India will strongly oppose the continuation of freezing tariffs on e-commerce at the World Trade Organization meeting in Geneva next month as it negatively affects developing countries, an official said.
Allowing deferrals to be cleared is important for developing countries to maintain policy space for their digital advancement, regulating imports and generating revenue through tariffs, the official said.
Members of the World Trade Organization (WTO) have agreed not to impose tariffs on electronic transmissions since 1998 and the moratorium has been periodically extended at successive Ministerial Conferences (MC), the highest decision-making body of the 164-member body.
The official said, “At the 12th session of the MC next month, many WTO members are seeking a temporary extension of the suspension until the 13th MC but this time India does not want to continue with this matter.

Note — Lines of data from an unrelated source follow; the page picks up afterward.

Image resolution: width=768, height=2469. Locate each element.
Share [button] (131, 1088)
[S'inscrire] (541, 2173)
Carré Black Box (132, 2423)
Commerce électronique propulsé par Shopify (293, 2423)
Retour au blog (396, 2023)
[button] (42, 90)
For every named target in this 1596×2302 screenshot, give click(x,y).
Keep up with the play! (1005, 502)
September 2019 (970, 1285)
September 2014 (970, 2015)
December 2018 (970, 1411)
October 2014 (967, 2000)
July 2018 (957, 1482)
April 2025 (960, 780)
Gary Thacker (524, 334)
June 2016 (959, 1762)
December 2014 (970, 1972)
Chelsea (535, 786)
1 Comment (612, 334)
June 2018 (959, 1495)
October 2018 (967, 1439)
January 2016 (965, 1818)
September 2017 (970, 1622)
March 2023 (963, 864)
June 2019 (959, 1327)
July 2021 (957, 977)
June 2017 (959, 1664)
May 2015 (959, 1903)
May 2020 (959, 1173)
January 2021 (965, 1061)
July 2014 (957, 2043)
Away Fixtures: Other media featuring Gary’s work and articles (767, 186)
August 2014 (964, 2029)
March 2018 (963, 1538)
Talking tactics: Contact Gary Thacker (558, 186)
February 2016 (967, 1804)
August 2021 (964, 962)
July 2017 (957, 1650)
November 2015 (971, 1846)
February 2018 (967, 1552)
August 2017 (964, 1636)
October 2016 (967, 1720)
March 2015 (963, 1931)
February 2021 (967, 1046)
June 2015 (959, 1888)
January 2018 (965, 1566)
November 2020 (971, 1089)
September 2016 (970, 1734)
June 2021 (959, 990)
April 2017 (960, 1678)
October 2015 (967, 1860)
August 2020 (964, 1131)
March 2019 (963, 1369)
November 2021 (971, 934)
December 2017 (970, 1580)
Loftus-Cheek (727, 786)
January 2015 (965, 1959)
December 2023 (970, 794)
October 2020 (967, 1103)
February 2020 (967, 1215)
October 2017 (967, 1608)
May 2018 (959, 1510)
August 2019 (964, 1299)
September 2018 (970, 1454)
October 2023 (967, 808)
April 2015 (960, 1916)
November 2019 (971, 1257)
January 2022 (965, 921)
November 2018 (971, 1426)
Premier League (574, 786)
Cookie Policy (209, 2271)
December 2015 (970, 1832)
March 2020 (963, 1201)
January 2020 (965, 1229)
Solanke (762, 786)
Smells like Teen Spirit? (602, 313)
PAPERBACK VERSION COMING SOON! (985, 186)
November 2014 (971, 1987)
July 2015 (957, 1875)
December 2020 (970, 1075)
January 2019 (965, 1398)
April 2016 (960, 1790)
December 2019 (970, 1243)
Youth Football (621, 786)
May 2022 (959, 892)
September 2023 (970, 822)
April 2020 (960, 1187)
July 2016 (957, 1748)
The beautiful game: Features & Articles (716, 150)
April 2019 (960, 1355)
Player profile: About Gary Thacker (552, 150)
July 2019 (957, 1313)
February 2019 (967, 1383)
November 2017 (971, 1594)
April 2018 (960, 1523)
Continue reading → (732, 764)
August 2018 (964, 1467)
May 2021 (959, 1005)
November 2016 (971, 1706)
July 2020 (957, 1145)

This time India will take a tough stance on the matter.”
India and South Africa have on several occasions asked the organization to reconsider the issue and have highlighted the negative impact of the moratorium on developing countries.
In a joint communication submitted to the World Trade Organization earlier, both countries stated that all issues related to moratoriums on electronic commerce need to be reviewed urgently and in their entirety.
According to a previous letter to these two countries, the potential tariff revenue loss for developing countries is estimated at $10 billion (approximately Rs 77,572 crore) annually.
India is witnessing a huge rise in imports of electronic transmissions, especially of items such as films, music, video games and printed materials, some of which may fall within the scope of the moratorium.
While the profits and revenues of digital companies are steadily rising, the ability of governments to check these imports and generate additional customs revenue is severely limited by the moratorium on e-commerce.
The moratorium on MC 11 in Argentina was extended in 2017 for two years. At the General Council meeting in December 2019, members agreed to maintain the current practice until the Twelfth Ministerial Conference.
Moreover, the official said that India wants the WTO to intensify the work program in the e-commerce sector.
In 1998, the General Council of the World Trade Organization established a Program of Action on Electronic Commerce to conduct a comprehensive study of all trade-related issues related to global electronic commerce by taking into account the economic, financial and development needs of emerging economies.
India also stated that the Council for Trade in Goods, the Council for Trade in Services, the TRIPS Council and the Trade and Development Commission should initiate discussions on e-commerce in accordance with their already established mandates.
“We support the revitalization of work under the 1998 Work Program on E-Commerce in accordance with its mandate,” the official said, adding that discussions on the matter have taken place over the past several years but no result has yet been reached.
India believes that formal negotiations at the World Trade Organization on rules and controls in e-commerce would be premature given the highly asymmetric nature of the current global e-commerce space and a lack of understanding of the implications of the multifaceted dimensions of issues relating to the sector.
“Developing countries need to maintain flexibility to implement policies to catch up with developed countries in the digital arena. We first need to focus on improving the local physical and digital infrastructure,” the official added.
India and South Africa made a presentation emphasizing the need to revitalize work under the Action Plan.